THCフリーとは?表記の意味とCoAでの確認方法

2026/08/16

THCフリーとは

「THCフリー」は、一般にTHC(テトラヒドロカンナビノール)を含まない、または検査でTHCが確認されなかったことを示す表現です。ただし、「フリー」の定義が事業者間で統一されているとは限りません。

検査結果が「ND(不検出)」でも、THCが完全に0であると証明されたわけではありません。NDは、採用した分析方法の検出限界より少なかったことを意味します。そのため、パッケージの表記だけで判断せず、製品ごとのCoAも確認することが大切です。

なお、「ブロードスペクトラム」や「アイソレート」という原料区分も、THCフリーを自動的に保証するものではありません。最終製品または対象ロットの分析結果を確認しましょう。

CoAとは

CoAはCertificate of Analysisの略で、日本語では一般に「分析証明書」「成分分析書」などと呼ばれます。検査対象に含まれる成分と、その分析結果を記載した書類です。

販売ページに「第三者機関で検査済み」と書かれていても、CoAそのものが公開されていなければ、検査対象や判定条件までは分かりません。QRコード、商品ページ、販売元への問い合わせなどで閲覧できるか確認します。

CoAで確認したい項目

最初に、CoAの製品名やロット番号が手元の商品と一致するかを見ます。異なるロットの書類では、その商品の状態を直接確認したことにはなりません。分析日が極端に古くないか、検査機関名が記載されているかも確認しましょう。

THCの欄では、少なくとも「Δ9-THC」の結果を確認します。「ND」「Not Detected」と記載されている場合は、あわせてLOD(検出限界)やLOQ(定量限界)を見ます。検出限界が日本の残留限度値より高い検査では、NDでも基準への適合を十分に判断できない場合があります。

結果の単位にも注意が必要です。ppm、mg/kg、%などは表し方が異なるため、数値だけを比較してはいけません。また、原料のCoAなのか、オイルやグミなどの最終製品を検査したCoAなのかも重要な違いです。

THCフリーと日本の規制

日本では2024年12月12日から、製品中のΔ9-THCについて製品区分別の残留限度値が適用されています。厚生労働省によると、限度値は、常温で液体の油脂および粉末が10ppm、水溶液が0.10ppm、それ以外の製品が1ppmです。限度値を超えるΔ9-THCを含む製品は「麻薬」に該当します。

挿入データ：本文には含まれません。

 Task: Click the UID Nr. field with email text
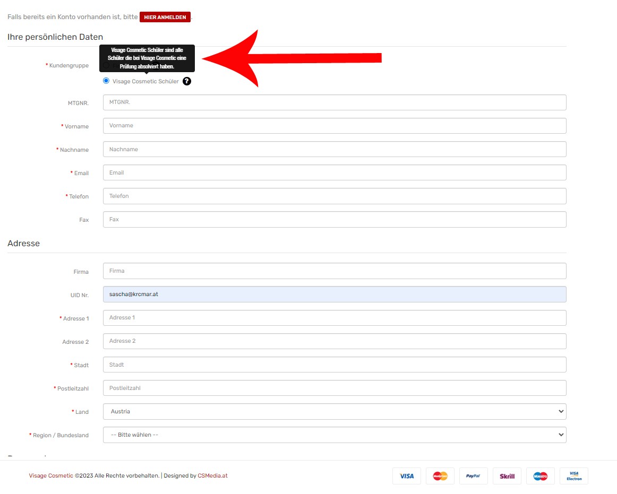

したがって、日本の制度上の判断は、広告上の「THCフリー」という文言ではなく、製品区分に対応した残留限度値と実際の分析結果に基づきます。基準以下であることと、分析上の完全なゼロは同じ意味ではありません。制度の詳細は[厚生労働省の案内](https://www.mhlw.go.jp/stf/newpage_43079.html)で確認できます。

購入前の確認手順

購入候補を比較するときは、①対象ロットのCoAがある、②Δ9-THCの結果が分かる、③LOD・LOQと分析単位を確認できる、④製品区分に応じた日本の残留限度値と照合できる、という順番で確認すると整理しやすくなります。

書類が読みにくい場合や、製品がどの区分に当たるか判断できない場合は、販売元に根拠資料を問い合わせてください。輸入や法的適合性について個別判断が必要なときは、厚生労働省、地方厚生局麻薬取締部、税関などの公式窓口や法律の専門家に確認しましょう。

まとめ

THCフリーは分かりやすい表示ですが、それだけでTHCが完全に0であることや、日本の規制への適合が確定するわけではありません。対象ロットのCoAを開き、Δ9-THC、検出限界、単位、分析日、検査対象を確認することが基本です。最後は製品区分ごとの残留限度値と照合し、不明点は販売元や公式窓口へ確認しましょう。